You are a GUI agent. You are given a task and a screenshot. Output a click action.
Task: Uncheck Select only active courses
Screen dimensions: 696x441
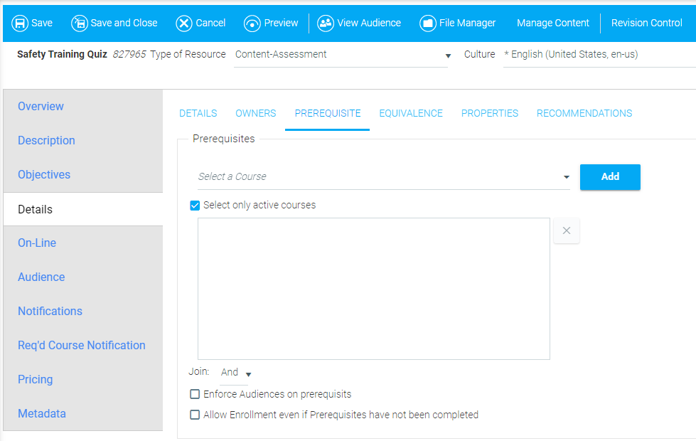point(195,205)
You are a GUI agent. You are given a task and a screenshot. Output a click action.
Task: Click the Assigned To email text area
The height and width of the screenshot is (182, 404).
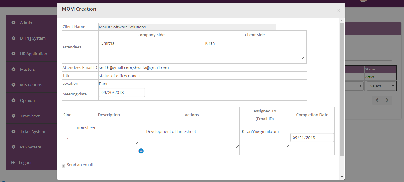264,137
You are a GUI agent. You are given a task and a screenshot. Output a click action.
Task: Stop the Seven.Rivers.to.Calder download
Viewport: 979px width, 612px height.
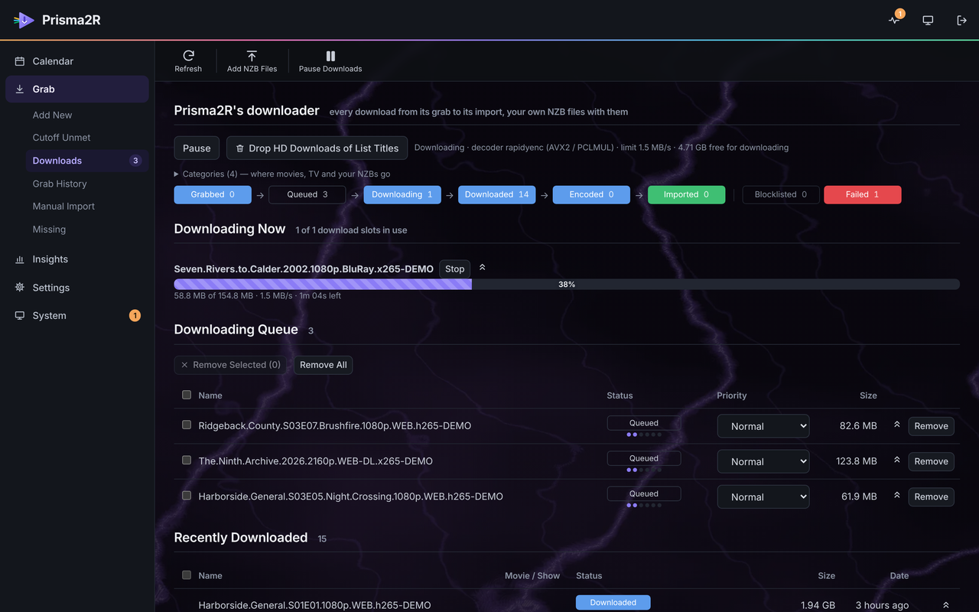454,269
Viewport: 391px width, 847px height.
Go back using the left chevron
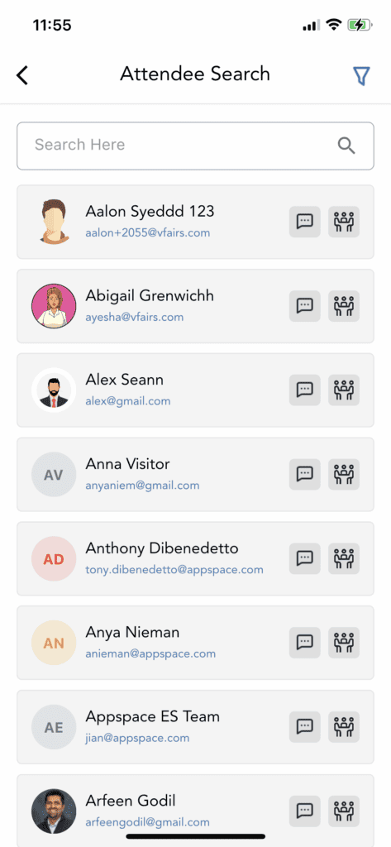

» THE PROBLEM
All of the data above must be printed exactly, minus its pictures.

» WORKED SOLUTION
You are a GUI agent. You are given a task and a screenshot. Output a click action.
Task: Uncheck Select only active courses
Screen dimensions: 696x441
point(195,205)
You are a GUI agent. You are given a task and a screenshot. Output a click action.
Task: Click the Assigned To email text area
The height and width of the screenshot is (182, 404).
264,137
You are a GUI agent. You are given a task and a screenshot. Output a click action.
Task: Stop the Seven.Rivers.to.Calder download
Viewport: 979px width, 612px height.
454,269
Viewport: 391px width, 847px height.
Go back using the left chevron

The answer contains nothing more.